There are several limitations in our study. First, follow-up assessments were conducted retrospectively and not at a specific point in each patient’s disease course, which may introduce a recall bias. Second, all functional outcome data were collected by telephone interviews, potentially leading to some inaccuracies. Lastly, due to limited sample size, no subgroup or sensitivity analyses were performed, as such analyses would be underpowered and potentially yield unstable estimates.

Despite these limitations, our study provides preliminary long-term evidence of RIPC’s potential benefit. Larger, double-blind, multicentre randomised trials, along with mechanistic studies, are needed to validate these findings and elucidate the biological underpinnings of RIPC in stroke recovery.

Conclusion

In this exploratory follow-up study, IVT combined with repeated RIPC during hospitalisation after AIS may have a long-term effect on improving functional recovery and preventing recurrent stroke/TIA. Some multicentre larger trials are essential to confirm these findings.

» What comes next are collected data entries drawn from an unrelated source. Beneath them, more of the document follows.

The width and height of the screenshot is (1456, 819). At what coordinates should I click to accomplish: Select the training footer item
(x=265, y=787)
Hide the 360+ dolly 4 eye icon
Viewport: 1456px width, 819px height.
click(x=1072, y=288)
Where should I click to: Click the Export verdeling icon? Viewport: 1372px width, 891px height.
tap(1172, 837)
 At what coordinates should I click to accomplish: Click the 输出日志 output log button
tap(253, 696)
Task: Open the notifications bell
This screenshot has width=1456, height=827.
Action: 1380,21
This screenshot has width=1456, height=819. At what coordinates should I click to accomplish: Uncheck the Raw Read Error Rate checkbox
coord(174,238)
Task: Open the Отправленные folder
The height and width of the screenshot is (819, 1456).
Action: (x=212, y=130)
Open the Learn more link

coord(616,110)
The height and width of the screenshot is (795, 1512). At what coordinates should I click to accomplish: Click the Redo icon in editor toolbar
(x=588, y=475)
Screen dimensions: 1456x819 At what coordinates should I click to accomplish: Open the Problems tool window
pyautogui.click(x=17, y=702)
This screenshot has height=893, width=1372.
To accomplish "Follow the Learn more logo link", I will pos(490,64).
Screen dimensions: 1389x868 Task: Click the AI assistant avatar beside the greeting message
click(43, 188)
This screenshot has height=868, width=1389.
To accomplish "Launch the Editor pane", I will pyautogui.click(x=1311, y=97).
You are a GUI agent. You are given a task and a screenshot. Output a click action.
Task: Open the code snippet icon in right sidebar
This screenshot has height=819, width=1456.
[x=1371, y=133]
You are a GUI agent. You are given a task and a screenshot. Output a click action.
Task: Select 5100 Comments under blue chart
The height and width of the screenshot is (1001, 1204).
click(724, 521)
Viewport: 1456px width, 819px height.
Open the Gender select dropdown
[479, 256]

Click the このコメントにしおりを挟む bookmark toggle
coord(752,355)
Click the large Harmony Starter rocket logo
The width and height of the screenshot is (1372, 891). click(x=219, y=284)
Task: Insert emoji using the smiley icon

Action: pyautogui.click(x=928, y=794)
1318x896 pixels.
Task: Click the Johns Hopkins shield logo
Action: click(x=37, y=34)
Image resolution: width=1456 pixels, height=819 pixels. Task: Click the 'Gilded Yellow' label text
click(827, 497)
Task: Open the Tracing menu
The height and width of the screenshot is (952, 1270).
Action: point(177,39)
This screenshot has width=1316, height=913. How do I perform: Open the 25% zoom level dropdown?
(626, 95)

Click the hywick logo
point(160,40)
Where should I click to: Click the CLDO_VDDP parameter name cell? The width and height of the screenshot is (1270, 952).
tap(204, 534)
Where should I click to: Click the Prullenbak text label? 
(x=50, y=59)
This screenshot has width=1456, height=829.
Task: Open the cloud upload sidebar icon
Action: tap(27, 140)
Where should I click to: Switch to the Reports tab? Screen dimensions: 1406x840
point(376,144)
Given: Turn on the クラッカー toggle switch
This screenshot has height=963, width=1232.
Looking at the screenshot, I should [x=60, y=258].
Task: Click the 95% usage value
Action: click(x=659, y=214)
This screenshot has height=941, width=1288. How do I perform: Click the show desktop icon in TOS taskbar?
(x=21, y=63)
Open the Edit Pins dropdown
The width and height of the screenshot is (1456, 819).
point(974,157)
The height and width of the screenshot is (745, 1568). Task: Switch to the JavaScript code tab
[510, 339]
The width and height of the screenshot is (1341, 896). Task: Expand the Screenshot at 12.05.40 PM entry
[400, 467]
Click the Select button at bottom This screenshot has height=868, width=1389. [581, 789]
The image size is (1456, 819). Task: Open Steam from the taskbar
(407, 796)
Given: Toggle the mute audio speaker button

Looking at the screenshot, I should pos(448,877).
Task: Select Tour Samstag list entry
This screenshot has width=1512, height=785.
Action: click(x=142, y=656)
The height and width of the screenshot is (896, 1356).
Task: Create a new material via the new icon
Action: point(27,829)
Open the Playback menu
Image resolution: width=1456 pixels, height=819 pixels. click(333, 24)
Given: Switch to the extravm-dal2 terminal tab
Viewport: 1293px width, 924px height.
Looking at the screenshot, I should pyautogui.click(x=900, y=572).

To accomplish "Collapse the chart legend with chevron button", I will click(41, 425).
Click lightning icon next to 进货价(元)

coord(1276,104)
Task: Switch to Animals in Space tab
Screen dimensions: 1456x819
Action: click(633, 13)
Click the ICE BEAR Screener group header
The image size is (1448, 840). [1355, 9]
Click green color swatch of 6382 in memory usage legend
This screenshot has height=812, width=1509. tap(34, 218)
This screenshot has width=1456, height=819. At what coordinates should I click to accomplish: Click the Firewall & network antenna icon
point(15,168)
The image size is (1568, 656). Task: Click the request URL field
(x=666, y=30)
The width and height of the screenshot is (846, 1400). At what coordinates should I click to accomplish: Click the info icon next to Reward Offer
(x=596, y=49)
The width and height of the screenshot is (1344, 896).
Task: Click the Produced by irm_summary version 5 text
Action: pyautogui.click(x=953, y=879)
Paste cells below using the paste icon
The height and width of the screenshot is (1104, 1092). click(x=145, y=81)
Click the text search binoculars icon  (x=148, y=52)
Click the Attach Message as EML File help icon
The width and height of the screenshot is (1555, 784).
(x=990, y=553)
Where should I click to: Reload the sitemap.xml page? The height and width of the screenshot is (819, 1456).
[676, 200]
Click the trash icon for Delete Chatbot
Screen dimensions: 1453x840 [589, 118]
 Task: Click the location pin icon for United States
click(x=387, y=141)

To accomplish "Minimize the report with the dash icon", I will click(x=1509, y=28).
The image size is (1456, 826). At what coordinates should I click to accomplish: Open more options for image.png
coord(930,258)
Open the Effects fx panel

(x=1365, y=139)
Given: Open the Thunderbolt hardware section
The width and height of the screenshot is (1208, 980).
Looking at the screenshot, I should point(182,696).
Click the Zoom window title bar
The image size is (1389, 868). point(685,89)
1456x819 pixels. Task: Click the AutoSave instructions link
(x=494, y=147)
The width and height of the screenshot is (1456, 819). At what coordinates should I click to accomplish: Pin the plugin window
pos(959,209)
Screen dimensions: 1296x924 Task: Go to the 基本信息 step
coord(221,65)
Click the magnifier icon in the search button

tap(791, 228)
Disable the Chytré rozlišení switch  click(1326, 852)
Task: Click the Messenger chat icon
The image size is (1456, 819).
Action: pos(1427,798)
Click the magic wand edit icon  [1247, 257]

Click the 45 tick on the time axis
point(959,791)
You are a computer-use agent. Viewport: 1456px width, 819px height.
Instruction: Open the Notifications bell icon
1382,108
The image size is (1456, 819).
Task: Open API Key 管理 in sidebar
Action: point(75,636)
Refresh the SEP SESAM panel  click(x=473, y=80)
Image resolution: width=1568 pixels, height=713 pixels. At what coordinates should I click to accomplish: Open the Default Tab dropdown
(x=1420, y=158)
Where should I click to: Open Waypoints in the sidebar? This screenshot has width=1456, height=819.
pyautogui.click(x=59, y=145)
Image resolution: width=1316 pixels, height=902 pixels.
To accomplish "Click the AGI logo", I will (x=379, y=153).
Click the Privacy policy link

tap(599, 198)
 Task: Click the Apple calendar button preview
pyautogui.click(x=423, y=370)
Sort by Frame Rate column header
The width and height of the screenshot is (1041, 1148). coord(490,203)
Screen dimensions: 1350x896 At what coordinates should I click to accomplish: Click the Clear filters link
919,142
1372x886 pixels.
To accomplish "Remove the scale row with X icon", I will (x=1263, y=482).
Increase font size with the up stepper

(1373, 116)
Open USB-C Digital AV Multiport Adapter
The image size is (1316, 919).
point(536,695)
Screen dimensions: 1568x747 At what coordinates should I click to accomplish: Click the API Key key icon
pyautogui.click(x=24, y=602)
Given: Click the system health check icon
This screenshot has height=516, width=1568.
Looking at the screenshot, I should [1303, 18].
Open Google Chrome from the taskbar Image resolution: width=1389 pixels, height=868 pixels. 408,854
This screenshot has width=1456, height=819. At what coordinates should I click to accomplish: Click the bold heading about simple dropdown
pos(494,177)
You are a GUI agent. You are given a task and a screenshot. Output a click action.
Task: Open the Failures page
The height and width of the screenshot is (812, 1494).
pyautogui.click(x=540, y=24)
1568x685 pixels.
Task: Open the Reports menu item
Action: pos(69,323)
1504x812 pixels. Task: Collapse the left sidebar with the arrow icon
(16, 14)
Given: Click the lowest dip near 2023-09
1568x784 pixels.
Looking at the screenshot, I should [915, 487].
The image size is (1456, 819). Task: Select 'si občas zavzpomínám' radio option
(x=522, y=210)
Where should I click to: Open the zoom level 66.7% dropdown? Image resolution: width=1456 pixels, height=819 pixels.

Data availability statement

Data are available upon reasonable request. Data are available upon reasonable request. Data are available from the corresponding author upon request and subject to ethical approval.

Ethics statements

Patient consent for publication

Ethics approval

This study involves human participants and was approved by Ethics Committee of The First Affiliated Hospital of Xi’an Jiaotong University, XJTU1AF2022LSK-407. Participants gave informed consent to participate in the study before taking part.

Acknowledgments

The authors thank Professor Ji Xunming and his team from the Department of Neurosurgery, Xuanwu Hospital, Capital Medical University, Beijing, China, for providing the RIPC devices.